→ **Exercise**
Every line of the listing below is to be duplicated exactly, with the pictures left out.

→ **Given information**
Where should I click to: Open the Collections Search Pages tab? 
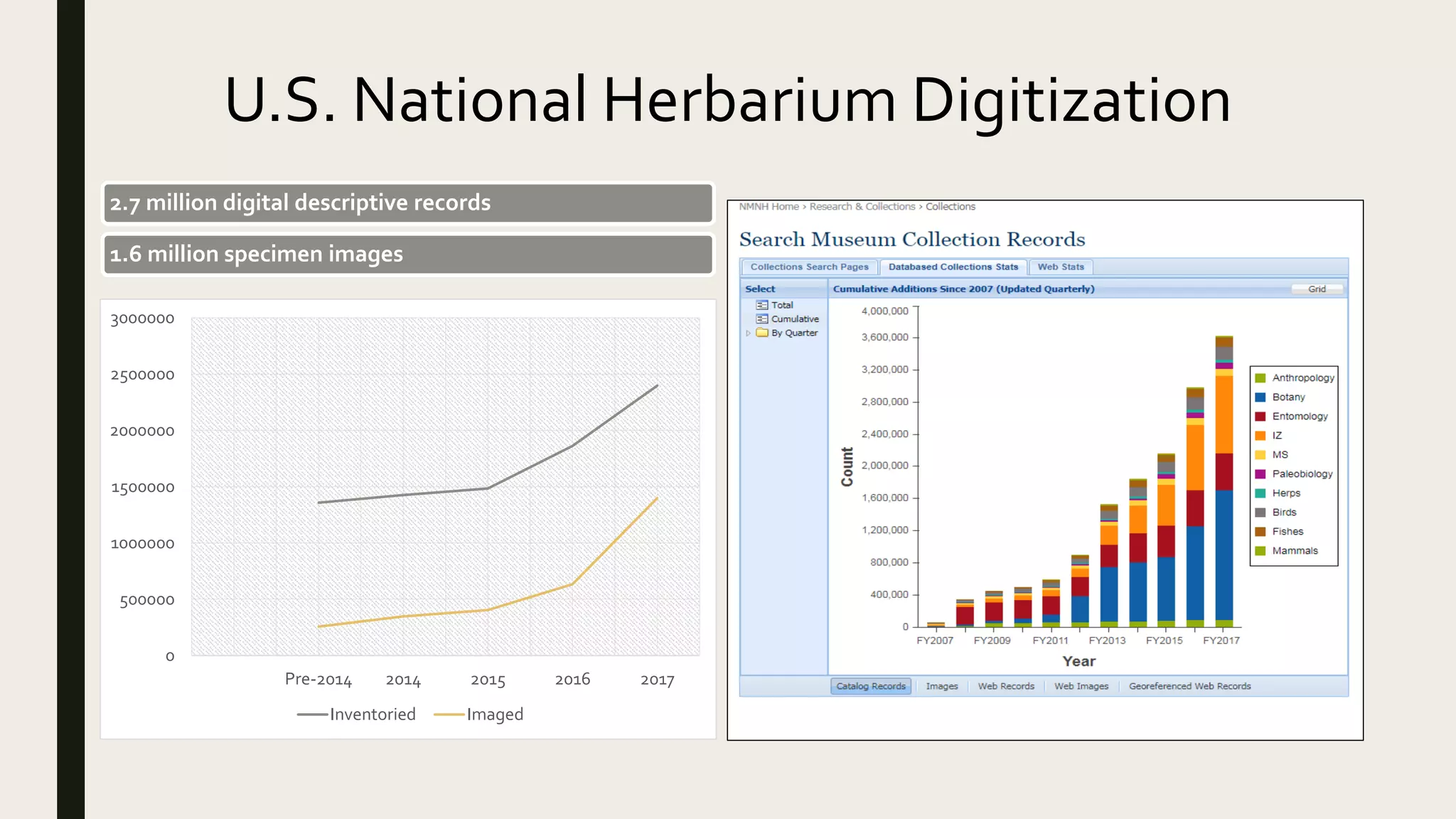(809, 267)
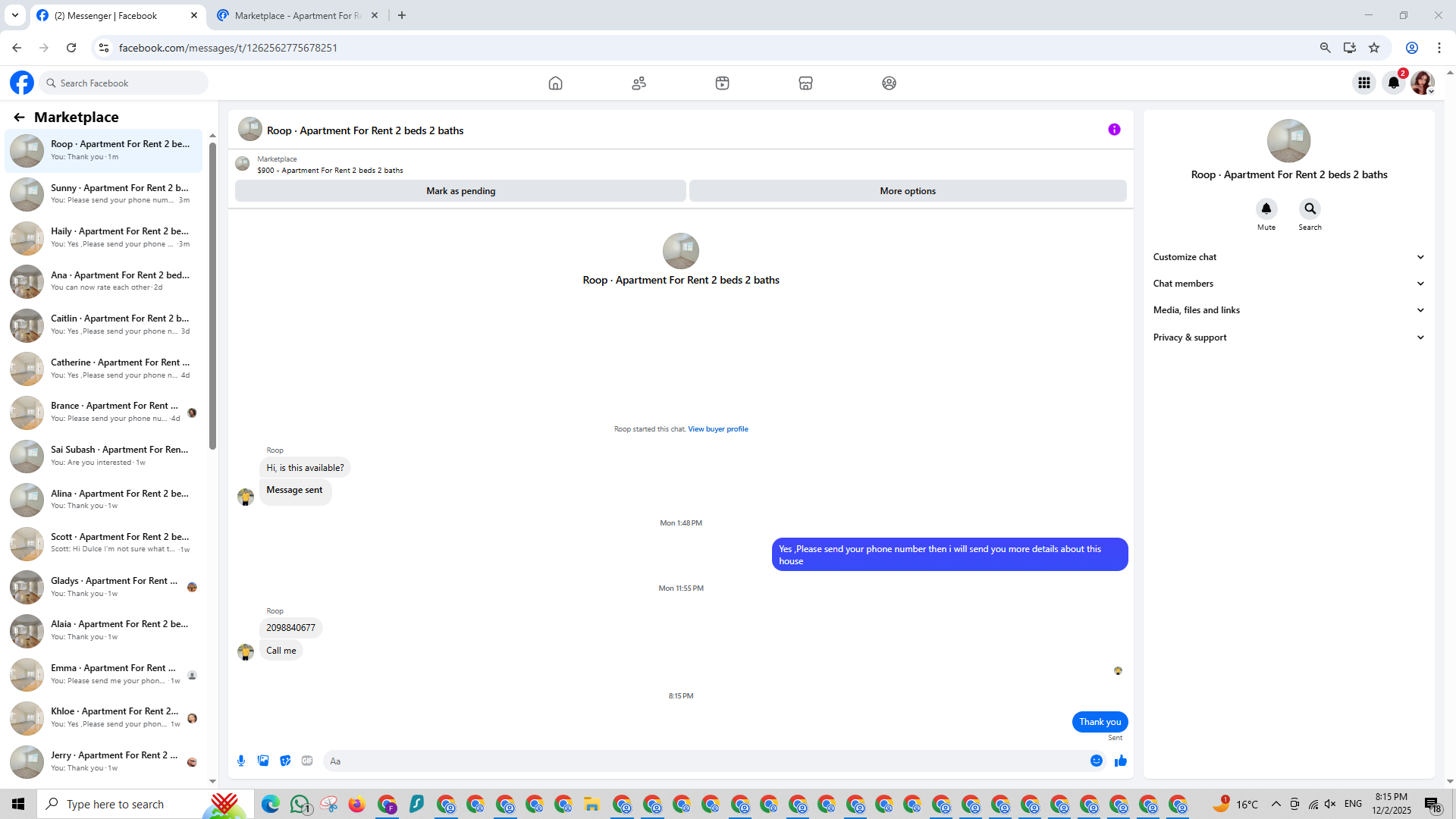Expand Privacy & support section
Viewport: 1456px width, 819px height.
click(1288, 337)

→ **Exercise solution**
Where should I click to: Open the Collections Search Pages tab? 
(809, 267)
Expand Privacy & support section
Viewport: 1456px width, 819px height.
click(1288, 337)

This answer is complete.